La Región de Magallanes ha comenzado a recibir las esperadas transferencias del Royalty Minero, una herramienta financiera diseñada para que las riquezas generadas por la minería se traduzcan en mejoras tangibles para los ciudadanos. Según explicó Javier Labrín, jefe regional de Subdere, los fondos se distribuyen bajo una lógica de equidad territorial, favoreciendo a los municipios con mayores carencias presupuestarias.
En Magallanes, nueve de las diez comunas recibirán estos recursos. La capital regional, Punta Arenas, quedó fuera de este reparto específico debido a su mayor capacidad de recaudación y autosuficiencia económica. Los montos para el resto de las localidades se calcularon considerando variables como:
Densidad demográfica y población.
Nivel de necesidades básicas insatisfechas.
Capacidad de generación de ingresos propios de cada municipio.
Los recursos ya están siendo utilizados por los alcaldes para financiar proyectos de rápida ejecución que impactan directamente en el día a día de los vecinos:
Seguridad y servicios: Instalación de nuevas luminarias y construcción de sedes sociales.
Sanidad básica: Implementación de pozos y sistemas de agua potable rural, alcantarillado y gestión de residuos.
Además del royalty, Labrín destacó que el Plan para Zonas Extremas contempla una inversión total superior a los 70 mil millones de pesos, de los cuales Magallanes ya cuenta con una primera cuota de $25 mil millones.

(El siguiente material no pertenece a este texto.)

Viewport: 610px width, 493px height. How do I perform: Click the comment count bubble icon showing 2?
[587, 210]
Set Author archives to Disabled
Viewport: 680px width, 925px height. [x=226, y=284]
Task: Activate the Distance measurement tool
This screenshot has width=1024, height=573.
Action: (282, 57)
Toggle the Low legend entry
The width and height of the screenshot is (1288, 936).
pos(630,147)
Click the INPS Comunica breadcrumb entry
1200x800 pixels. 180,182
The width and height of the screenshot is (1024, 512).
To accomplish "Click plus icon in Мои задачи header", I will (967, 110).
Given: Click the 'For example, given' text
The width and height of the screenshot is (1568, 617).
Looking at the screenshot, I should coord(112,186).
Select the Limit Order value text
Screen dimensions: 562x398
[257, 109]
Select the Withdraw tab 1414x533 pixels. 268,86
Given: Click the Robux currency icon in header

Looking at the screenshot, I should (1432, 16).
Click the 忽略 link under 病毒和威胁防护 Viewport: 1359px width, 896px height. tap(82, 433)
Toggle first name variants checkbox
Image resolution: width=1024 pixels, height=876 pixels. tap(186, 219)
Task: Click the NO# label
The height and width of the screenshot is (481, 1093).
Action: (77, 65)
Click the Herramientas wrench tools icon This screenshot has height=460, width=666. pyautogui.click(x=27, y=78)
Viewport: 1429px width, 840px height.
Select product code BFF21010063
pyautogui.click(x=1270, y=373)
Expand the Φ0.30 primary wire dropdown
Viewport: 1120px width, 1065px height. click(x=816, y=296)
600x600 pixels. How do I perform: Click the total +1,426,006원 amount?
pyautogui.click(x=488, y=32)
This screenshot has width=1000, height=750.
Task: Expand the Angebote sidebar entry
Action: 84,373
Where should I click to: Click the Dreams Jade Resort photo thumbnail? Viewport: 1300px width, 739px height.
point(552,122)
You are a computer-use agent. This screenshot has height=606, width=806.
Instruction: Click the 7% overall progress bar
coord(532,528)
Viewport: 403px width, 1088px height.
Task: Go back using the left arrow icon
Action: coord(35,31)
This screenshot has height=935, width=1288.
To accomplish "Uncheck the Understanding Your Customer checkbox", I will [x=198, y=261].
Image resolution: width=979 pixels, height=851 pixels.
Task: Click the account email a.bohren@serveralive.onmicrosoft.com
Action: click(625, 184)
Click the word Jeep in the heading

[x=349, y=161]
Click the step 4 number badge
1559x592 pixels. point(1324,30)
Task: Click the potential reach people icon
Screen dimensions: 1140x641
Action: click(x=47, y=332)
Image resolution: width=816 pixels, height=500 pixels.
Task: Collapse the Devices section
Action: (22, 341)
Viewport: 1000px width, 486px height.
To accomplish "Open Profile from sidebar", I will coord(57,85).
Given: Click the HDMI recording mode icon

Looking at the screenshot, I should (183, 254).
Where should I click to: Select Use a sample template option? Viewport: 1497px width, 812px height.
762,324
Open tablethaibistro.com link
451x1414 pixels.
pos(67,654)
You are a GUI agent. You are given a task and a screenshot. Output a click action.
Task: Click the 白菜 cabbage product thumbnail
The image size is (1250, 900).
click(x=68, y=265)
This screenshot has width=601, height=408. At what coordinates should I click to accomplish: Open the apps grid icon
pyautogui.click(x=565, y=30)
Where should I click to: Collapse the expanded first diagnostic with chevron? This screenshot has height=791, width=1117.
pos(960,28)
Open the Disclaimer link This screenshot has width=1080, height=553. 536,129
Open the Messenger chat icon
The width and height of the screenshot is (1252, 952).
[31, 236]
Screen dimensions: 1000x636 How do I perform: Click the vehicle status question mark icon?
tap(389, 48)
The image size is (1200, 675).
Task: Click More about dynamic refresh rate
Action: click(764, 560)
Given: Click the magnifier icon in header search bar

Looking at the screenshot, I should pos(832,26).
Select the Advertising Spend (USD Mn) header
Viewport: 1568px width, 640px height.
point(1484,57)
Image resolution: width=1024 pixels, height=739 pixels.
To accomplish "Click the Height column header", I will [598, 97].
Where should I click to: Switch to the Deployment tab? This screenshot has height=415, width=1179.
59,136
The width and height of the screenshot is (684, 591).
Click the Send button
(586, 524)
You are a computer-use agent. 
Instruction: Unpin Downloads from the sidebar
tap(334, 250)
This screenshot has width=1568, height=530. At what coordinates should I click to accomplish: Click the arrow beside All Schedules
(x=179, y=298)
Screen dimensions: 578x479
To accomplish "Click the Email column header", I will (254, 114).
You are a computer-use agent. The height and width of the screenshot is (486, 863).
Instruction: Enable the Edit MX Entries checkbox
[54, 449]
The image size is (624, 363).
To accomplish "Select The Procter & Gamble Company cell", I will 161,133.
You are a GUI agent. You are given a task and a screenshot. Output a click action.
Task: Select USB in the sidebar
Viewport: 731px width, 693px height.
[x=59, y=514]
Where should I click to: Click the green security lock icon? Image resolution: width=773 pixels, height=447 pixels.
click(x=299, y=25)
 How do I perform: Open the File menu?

Este flujo de caja fue ratificado tras la visita del subsecretario Sebastián Figueroa en abril, quien despejó dudas sobre la continuidad de las obras. La autoridad nacional aclaró que el enfoque no es eliminar proyectos, sino ajustar la distribución para que los recursos lleguen de manera más eficiente y oportuna a las zonas que históricamente han sufrido mayor rezago.